9. Insecurity before the ritual

The complexity of compulsive rituals is variable. In mild cases, it is enough to execute a quick action that is resolved in a discrete amount of time, but in severe cases, a rigid and precise pattern of behavior (or thoughts, since sometimes the compulsion is cognitive) can be observed. An example can be washing your hands for exactly thirty seconds, or clapping eighteen times when you hear a specific word that precipitates the obsession.

In these cases, the compulsion must be carried out absolutely accurately so that it can be considered correct and relieve the discomfort that triggered it. In many cases, however, the person comes to doubt whether he did it right or whether he perhaps made a mistake at some point in the process, feeling obligated to repeat it again This is the moment in which the most disruptive compulsions usually develop, and those that most profoundly interfere with daily life (given the time they require and how disabling they are).
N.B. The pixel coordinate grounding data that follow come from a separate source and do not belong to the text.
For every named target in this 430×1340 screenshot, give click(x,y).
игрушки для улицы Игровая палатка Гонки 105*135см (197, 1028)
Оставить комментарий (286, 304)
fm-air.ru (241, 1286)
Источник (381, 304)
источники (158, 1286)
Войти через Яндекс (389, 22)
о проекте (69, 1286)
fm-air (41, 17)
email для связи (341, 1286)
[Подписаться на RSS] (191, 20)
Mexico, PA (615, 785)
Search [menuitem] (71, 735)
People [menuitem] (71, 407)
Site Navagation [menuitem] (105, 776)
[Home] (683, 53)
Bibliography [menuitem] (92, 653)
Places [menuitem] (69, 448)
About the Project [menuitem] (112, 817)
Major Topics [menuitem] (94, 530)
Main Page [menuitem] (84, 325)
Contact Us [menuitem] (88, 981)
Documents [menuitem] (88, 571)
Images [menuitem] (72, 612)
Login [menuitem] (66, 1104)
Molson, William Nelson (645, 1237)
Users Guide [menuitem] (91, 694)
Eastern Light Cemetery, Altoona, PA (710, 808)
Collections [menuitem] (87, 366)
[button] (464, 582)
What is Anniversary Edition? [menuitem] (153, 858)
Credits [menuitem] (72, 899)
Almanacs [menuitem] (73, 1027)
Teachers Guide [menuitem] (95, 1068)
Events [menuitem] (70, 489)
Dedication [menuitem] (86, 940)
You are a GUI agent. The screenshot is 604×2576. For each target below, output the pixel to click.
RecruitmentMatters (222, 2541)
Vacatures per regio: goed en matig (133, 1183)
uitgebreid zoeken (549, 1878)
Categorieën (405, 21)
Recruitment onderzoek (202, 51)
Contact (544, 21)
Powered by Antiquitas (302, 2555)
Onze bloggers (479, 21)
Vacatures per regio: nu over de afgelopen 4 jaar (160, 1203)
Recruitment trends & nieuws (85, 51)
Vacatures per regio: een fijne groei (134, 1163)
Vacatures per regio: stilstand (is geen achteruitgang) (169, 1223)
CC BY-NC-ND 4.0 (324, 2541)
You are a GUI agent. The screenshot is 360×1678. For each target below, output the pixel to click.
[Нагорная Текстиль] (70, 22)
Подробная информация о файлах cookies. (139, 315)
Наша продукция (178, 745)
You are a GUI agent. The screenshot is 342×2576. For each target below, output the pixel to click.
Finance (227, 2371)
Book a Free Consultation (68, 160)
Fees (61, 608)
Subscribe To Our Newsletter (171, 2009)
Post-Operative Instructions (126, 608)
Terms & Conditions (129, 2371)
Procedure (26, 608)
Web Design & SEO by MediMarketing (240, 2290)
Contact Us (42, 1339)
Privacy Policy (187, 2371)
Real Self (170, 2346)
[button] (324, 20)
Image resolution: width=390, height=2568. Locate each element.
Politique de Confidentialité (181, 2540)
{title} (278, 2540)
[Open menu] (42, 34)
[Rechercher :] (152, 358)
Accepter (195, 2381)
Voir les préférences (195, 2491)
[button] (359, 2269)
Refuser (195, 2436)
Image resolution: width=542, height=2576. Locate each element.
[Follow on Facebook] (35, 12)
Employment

10. Neurobiological aspects

Some studies suggest that people with OCD may have some alteration in the frontostriatal system (neural connections between the prefrontal cortex and the striatum that pass through the globus pallidus, the substantia nigra and the thalamus; finally returning to the anterior region of the brain). This circuit would be responsible for inhibiting mental representations (obsessions in any of their forms) and the motor sequence (compulsions) that could arise from them.

In direct association with these brain structures, it has also been proposed that the activity of certain neurotransmitters could be involved in the development of OCD. Among them, serotonin, dopamine and glutamate stand out; with a dysfunction that is associated with certain genes (hence its potential hereditary basis). All of this, together with the findings on the role of the basal ganglia (initiation and integration of movement), could suggest the existence of neurological factors in this disorder.